A Global Perspective: Is the U.S. Falling Behind?
Despite the significance of the SEC’s approval, the United States is often viewed as a latecomer to the tokenization race. Other jurisdictions have already established more flexible frameworks that allow for blockchain-native settlement and direct investor access.
Jesse Knutson, Head of Operations at Bitfinex Securities, highlighted that markets in Kazakhstan’s Astana International Financial Centre (AIFC) and El Salvador have already moved toward allowing tokenized securities to trade with fewer legacy constraints. These regions allow for fractionalization, real-time settlement, and self-custody—features that are still restricted or highly regulated in the U.S. model. Similarly, Switzerland and the United Arab Emirates (UAE) have created "sandbox" environments that allow firms to experiment with decentralized settlement layers that do not rely on traditional clearinghouses.
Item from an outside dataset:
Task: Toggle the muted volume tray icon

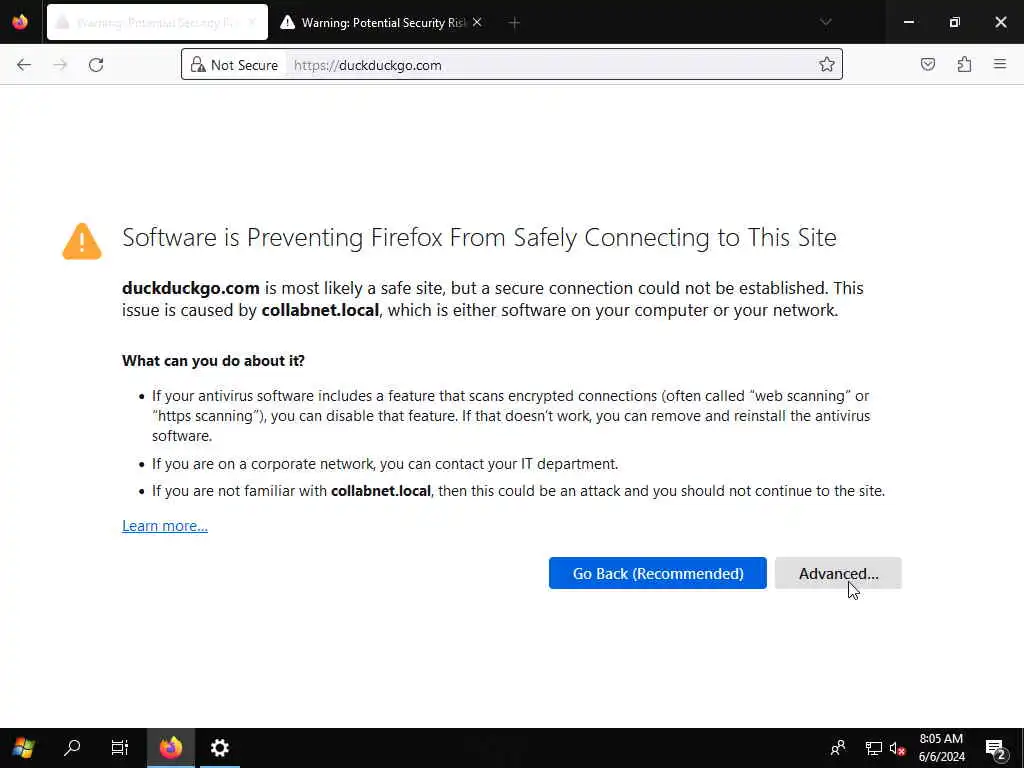Action: [897, 748]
"The flexibility of tokenization is what markets really want," Knutson said. While he described the SEC’s move as encouraging, he noted it is "still a step behind more progressive jurisdictions" that have embraced the full spectrum of blockchain’s capabilities.
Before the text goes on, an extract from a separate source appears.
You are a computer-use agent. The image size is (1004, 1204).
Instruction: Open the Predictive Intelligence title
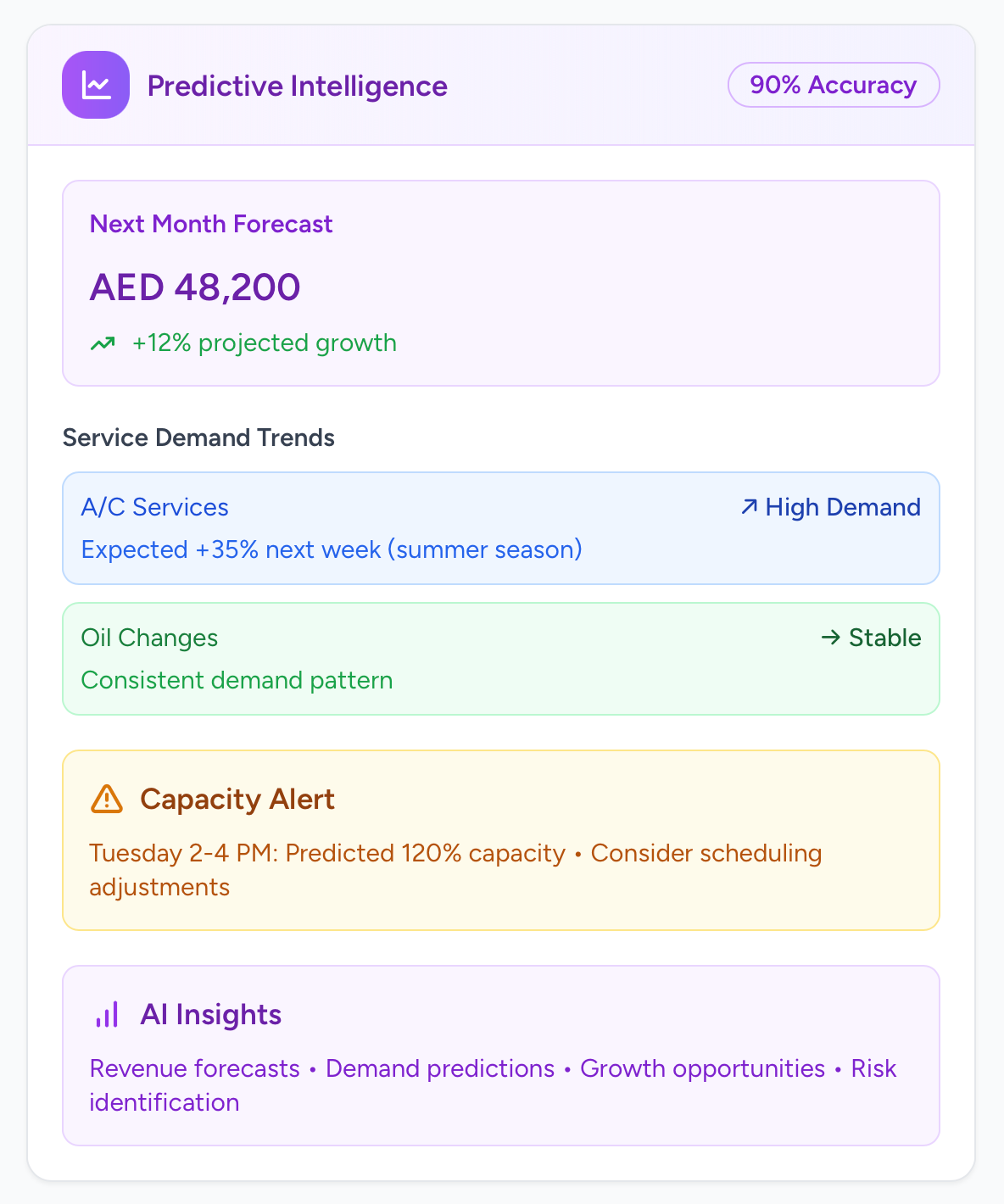(x=298, y=86)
However, the scale of the U.S. market provides a unique challenge. U.S. regulators oversee a market worth roughly $62 trillion, a figure that dwarfs the nascent digital asset hubs in Europe and Asia. For the SEC, any change must be weighed against the potential for systemic risk. The "Wall Street-led" approach to blockchain ensures that the transition does not destabilize the world’s most liquid and trusted capital market.
Broader Implications and Future Outlook
The SEC’s approval of Nasdaq’s framework is likely to trigger a domino effect across other asset classes. If the tokenization of equities proves successful and stable, the focus will almost certainly shift to the $130 trillion global bond market, where the benefits of automated settlement and transparency are even more pronounced.
Furthermore, the integration of blockchain into Nasdaq’s operations may lead to a new era of "programmable" securities. This could include automated dividend payments, real-time proxy voting, and more efficient corporate actions, all handled by smart contracts. For retail investors, the most immediate impact will likely be the ability to trade fractional shares of high-priced stocks more easily and the eventual expansion of trading hours beyond the traditional 9:30 a.m. to 4:00 p.m. ET window.
As Wall Street continues to "take charge" of crypto technology, the distinction between "crypto" and "finance" is rapidly blurring. The SEC’s decision suggests a future where the underlying technology of a trade is irrelevant to the investor, who will simply enjoy a faster, more accessible market. While the "intermediaries" are not going away, their roles are evolving from record-keepers to technology providers, ensuring that even as the world moves onchain, the rules of the road remain firmly under the jurisdiction of traditional regulatory bodies. For now, the message from the SEC and Nasdaq is clear: Tokenization is no longer a peripheral experiment; it is the future of the public markets, and it will be built on the foundations of the existing financial establishment.